Many life sciences executives shy away from this type of exercise, especially if the year was difficult or disappointing. To them, the past was yesterday.

Although this resistance is understandable, by looking back and gaining important insights from our failures as well as successes, we are in a better position to look forward and keep our organisations and careers on an even keel. We can even bring closure to more unpleasant events and start establishing strategic goals that set us up for success in the new year.

The holiday season in an opportune moment to make these reflections. When you occupy a senior management or executive position, there may be no better time to think about situations that have taken place and experiences that affected us for better or worse. To get you started, here are 5 powerful techniques that will help you reflect and prepare for a prosperous 2019.

1. What was my greatest accomplishment?

If you’re like most executives and assigned yourself some personal goals at the outset of 2018, now is the time to examine them and see how you measured up.

Make a list of your personal accomplishments. Include everything from big wins like the delivery of a successful project or gaining a promotion to smaller achievements, such as polishing your personal brand or learning new skills. Don’t be surprised if this exercise leaves you feeling fired up for 2019 in itself – these exercises are known for creating a sense of accomplishment.

Now think about the one accomplishment that you value above all others.  Ask yourself these simple questions:

  1. Was this accomplishment your personal goal for the year or the product of an unexpected event? In either case, you will feel confident and empowered because of your achievement.
  2. What results did you achieve? Did you receive a promotion? Raise your organisation’s profile? Lead a successful project that gave you more visibility in the industry?
  3. What expertise did you gain? Did this accomplishment help you acquire new skills or insights that you could apply to a future career move or project?
  4. What did you improve? Did you streamline operations at your organisation? Or was it a personal improvement that will stand you well in the future?
  5. What makes it significant? In other words, how did the outcome make a positive impact on your career? Did you achieve industry recognition? An increase in salary?

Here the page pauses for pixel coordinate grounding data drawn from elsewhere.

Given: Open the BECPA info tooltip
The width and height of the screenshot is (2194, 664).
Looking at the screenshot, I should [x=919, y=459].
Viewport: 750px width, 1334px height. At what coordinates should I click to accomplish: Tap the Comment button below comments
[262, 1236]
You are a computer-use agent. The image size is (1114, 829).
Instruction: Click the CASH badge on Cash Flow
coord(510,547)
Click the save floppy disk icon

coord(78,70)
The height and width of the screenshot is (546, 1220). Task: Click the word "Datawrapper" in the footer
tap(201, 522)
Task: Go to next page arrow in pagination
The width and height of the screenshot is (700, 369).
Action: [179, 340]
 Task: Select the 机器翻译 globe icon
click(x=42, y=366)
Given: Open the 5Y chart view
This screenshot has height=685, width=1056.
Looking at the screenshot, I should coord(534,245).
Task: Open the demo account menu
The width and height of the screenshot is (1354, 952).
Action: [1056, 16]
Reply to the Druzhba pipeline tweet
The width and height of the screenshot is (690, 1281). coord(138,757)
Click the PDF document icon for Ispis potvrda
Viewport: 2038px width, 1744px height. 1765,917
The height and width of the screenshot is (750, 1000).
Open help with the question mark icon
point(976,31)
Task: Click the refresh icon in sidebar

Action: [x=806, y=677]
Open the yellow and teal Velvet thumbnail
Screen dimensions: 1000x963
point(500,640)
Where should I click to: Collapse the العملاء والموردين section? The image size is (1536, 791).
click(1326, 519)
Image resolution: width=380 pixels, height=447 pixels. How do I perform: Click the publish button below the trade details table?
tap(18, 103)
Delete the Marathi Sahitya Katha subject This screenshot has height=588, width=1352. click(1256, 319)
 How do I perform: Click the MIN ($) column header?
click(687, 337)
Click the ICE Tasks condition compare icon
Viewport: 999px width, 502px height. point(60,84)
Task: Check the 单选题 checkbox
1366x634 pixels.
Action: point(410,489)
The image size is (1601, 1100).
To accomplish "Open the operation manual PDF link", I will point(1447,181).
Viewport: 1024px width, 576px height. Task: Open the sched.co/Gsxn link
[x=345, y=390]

Think about how you achieved this success. Are there steps or strategies you used that could be employed when pursuing future goals? Or did you sacrifice so much in terms of time and resources that you should rethink your approach to a similar objective in future? However you obtained your accomplishment, take a moment to congratulate yourself.

2. Who was my biggest champion?

As the saying goes, no man is an island. Your professional relationships with colleagues and partners are essential to career success, so nurturing these relationships is just as essential.

Think about who helped you achieve your goals. Don’t limit your gratitude to those who delivered in a really big way. Small gestures matter too. Think about those who:

  • Stepped in to help when you were overwhelmed or at a loss as to how to solve a problem.
  • Provided valuable encouragement when you were discouraged.
  • Listened to your ideas and offered suggestions that made them even better.
  • Brought a potentially difficult situation to your attention so you could address it before it spiralled out of control.

These people are your friends, supporters, and cheerleaders. Make sure that you acknowledge how they helped you and thank them sincerely.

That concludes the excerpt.